Please refresh my memory on how I would take the limit as x -> infinity of
$\displaystyle [3x + sin(x)] / [4x - cos(2x)]$
Thanks.
This isn't a rigorous way to do it, but it makes sense I think. I feel like a proper proof would require a bounding function.
$\displaystyle \lim_{x \rightarrow \infty} \frac{3x+\sin(x)}{4x-\cos(2x)}$
Rewrite cos(2x) in terms of sin(x).
$\displaystyle ... \frac{3x+\sin(x)}{4x-(1-2\sin^2(x))} = \frac{3x+\sin(x)}{4x+2\sin^2(x)-1}$
Factor out an x.
$\displaystyle \frac{x(3+\frac{\sin(x)}{x})}{x(4+\frac{2\sin^2(x)-1}{x})}$
Cancel x's and apply that the trig terms will tend to zero for large enough x.
Hope that's right
Yes, Jameson is correct we want to bound these functions. So how do we do that?
First let us find an upper bound, to make this fraction as big as it can possibly be we must merely make the numerator as big as possible and the denominator as small as possible. Now remembering that $\displaystyle |\sin)x_|,|\cos(x)|\leqslant 1$ we can see that for sufficiently large x that
$\displaystyle \frac{3x+\sin(x)}{4x-\cos(2x)}\leqslant\frac{3x+1}{4x-1}$
Now let us bound it from below. We want to do the opposite. We want to make the numerator as small as possible and the denominator as large as possible so
$\displaystyle \frac{3x-1}{4x+1}\leqslant\frac{3x+\sin(x)}{4x-\cos(2x)}$
Putting these together we arrive at
for sufficiently large x
$\displaystyle \frac{3x-1}{4x+1}\leqslant\frac{3x+\sin(x)}{4x-\cos(2x)}\leqslant\frac{3x+1}{4x-1}$
So now you can prove by $\displaystyle \delta-\varepsilon$ defintion that
$\displaystyle \lim_{x\to\infty}\frac{3x-1}{4x+1}=\lim_{x\to\infty}\frac{3x+1}{4x-1}=\frac{3}{4}$
So we finally arrive at
$\displaystyle \frac{3}{4}\leqslant\lim_{x\to\infty}\frac{3+\sin( x)}{4x-\cos(2x)}\leqslant\frac{3}{4}$
And by the squeeze theorem this implies that $\displaystyle \lim_{x\to\infty}\frac{3x+\sin(x)}{4x-\cos(2x)}=\frac{3}{4}$
I hope that helps.
Hello,
$\displaystyle \lim_{x \to \infty} \frac{3x+\sin(x)}{4x-\cos(2x)}=\lim_{x \to \infty} \frac{3+\frac{\sin(x)}{x}}{4-\frac{\cos(2x)}{x}}$
I'll find those A and B.
We all know that $\displaystyle -1\le \cos(x)\le 1$ for any x, and the same goes for the sine.

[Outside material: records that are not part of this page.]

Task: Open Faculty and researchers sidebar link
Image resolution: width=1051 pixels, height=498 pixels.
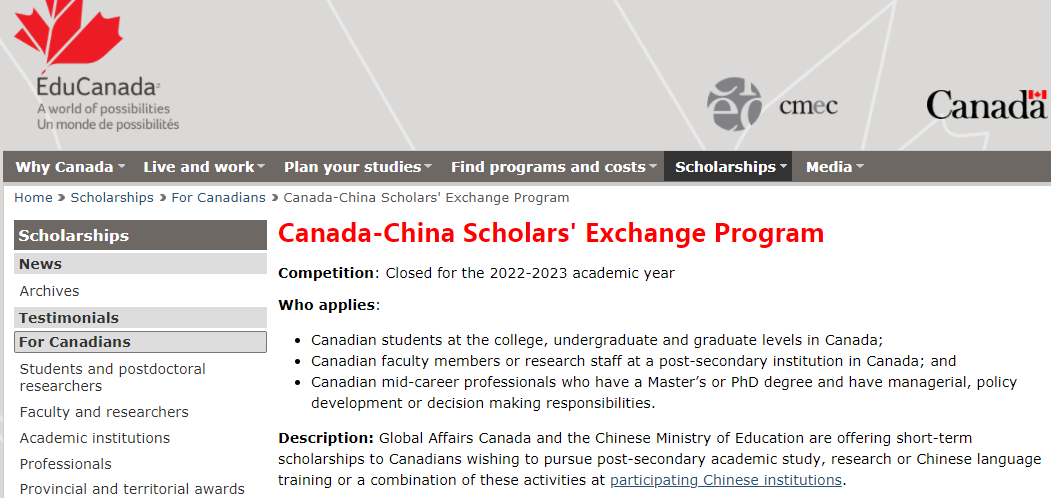Action: tap(104, 412)
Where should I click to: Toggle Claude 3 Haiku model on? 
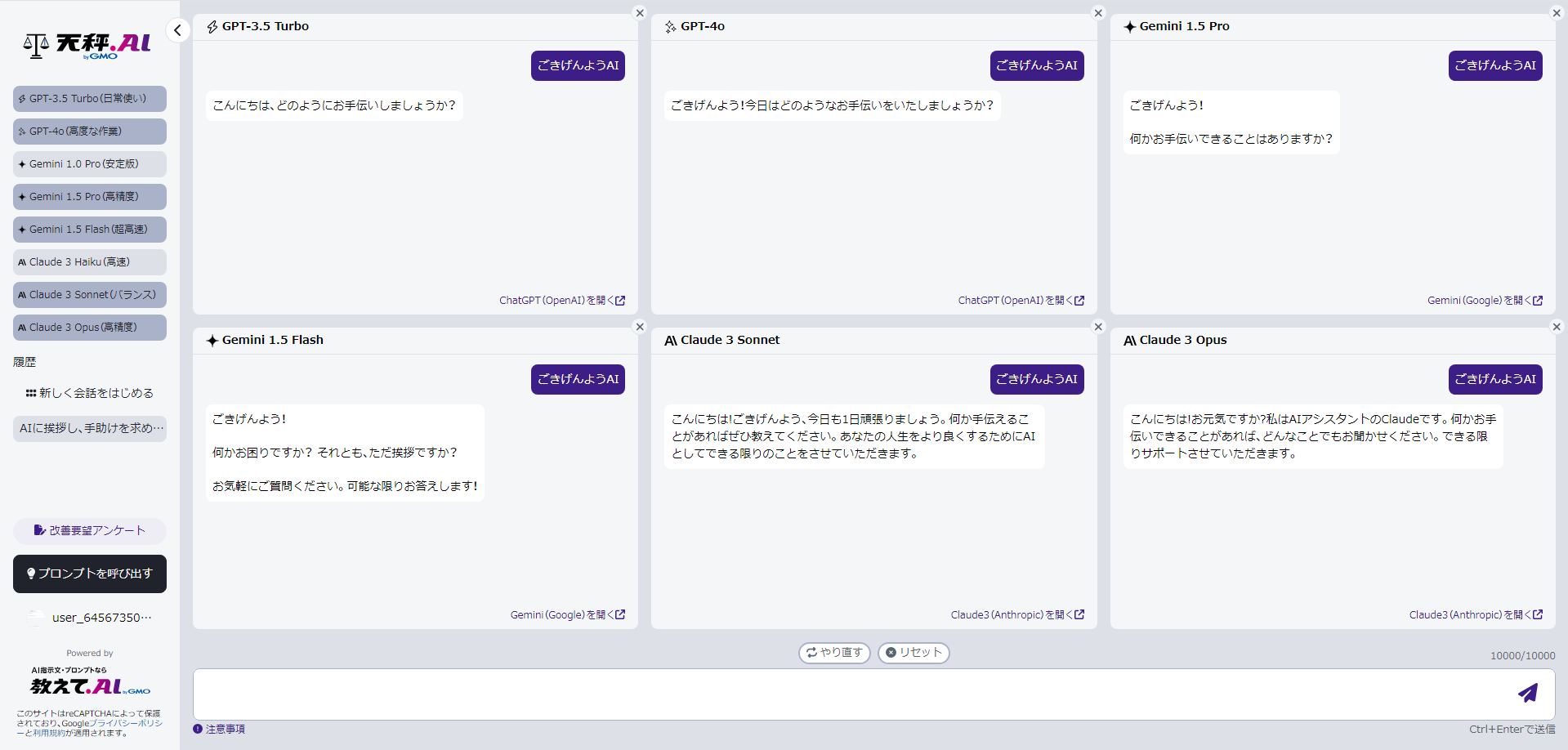[90, 262]
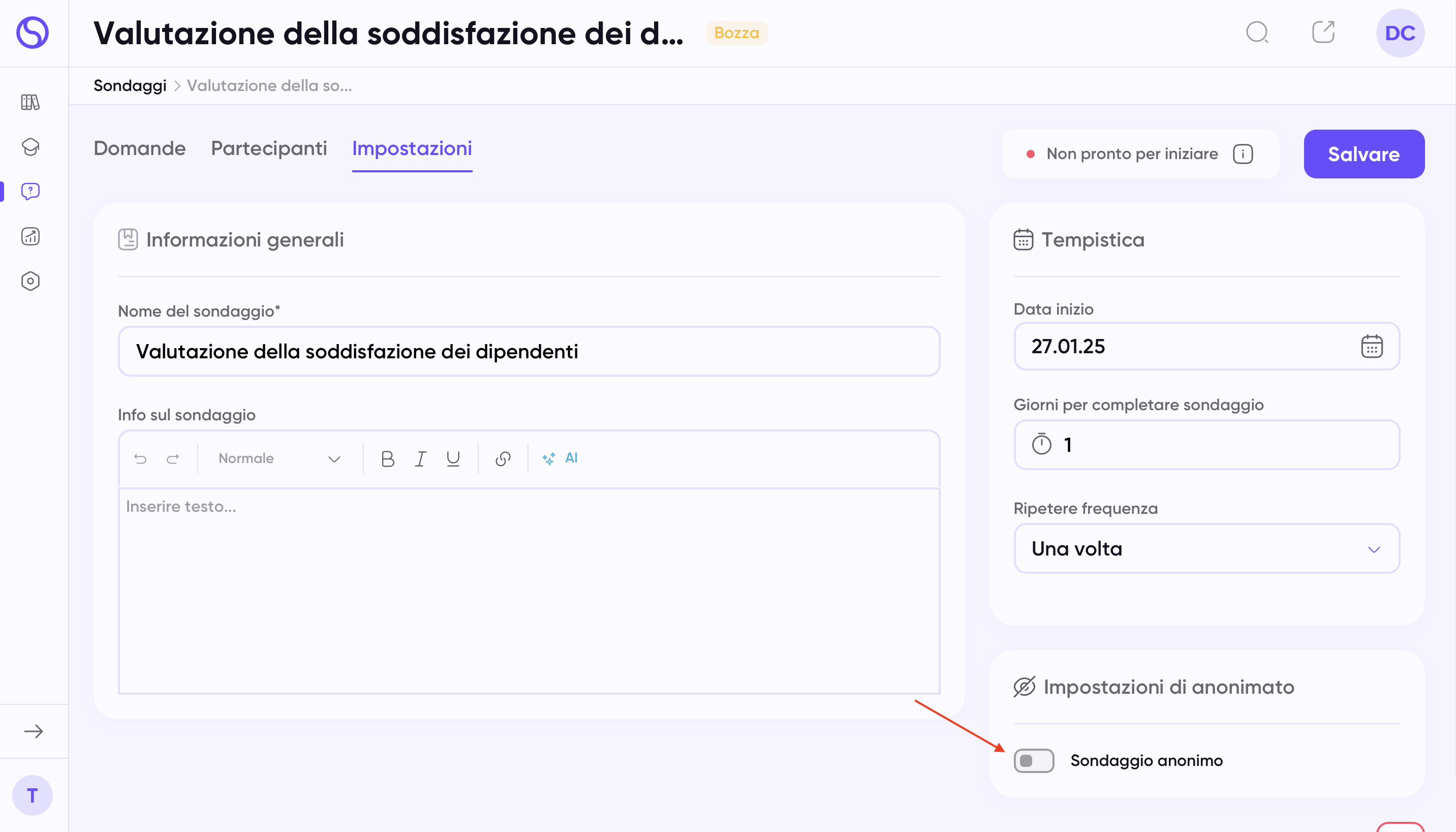Enable the Sondaggio anonimo toggle
This screenshot has height=832, width=1456.
[1033, 760]
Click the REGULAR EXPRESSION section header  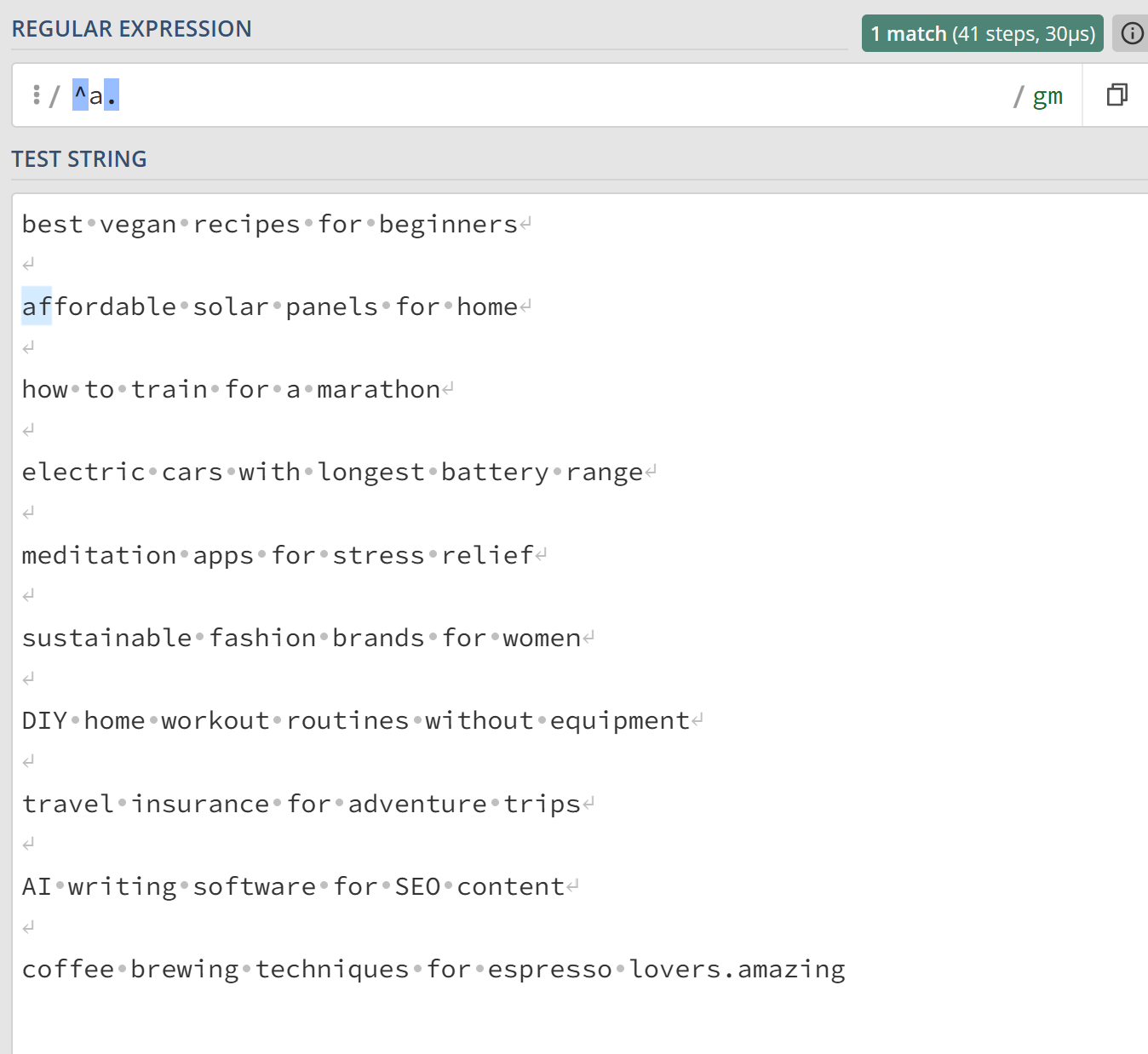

Let's care about the numerator :
$\displaystyle -1 \le \sin(x) \le 1$
$\displaystyle -\frac 1x \le \frac{\sin(x)}{x} \le \frac 1x$
$\displaystyle \boxed{3-\frac 1x \le 3+\frac{\sin(x)}{x} \le 3+\frac 1x}$
Now, let's care about the denominator :
$\displaystyle -1 \le -\cos(2x) \le 1$ (there's no difference whether you consider -cos(2x) or cos(2x), you can show it by multiplying the inequality by -1)
[...]
$\displaystyle 4-\frac 1x \le 4-\frac{\cos(2x)}{x} \le 4+\frac 1x$
Hence :
$\displaystyle \boxed{\frac{1}{4+\frac 1x} \le \frac{1}{4-\frac{\cos(2x)}{x}} \le \frac{1}{4-\frac 1x}}$
From the two boxed stuff, we can say :
$\displaystyle \frac{3-\frac 1x}{4+\frac 1x} \le \frac{3+\frac{\sin(x)}{x}}{4-\frac{\cos(2x)}{x}} \le \frac{3+\frac 1x}{4-\frac 1x}$
And you're done
Edit : aaack... too slow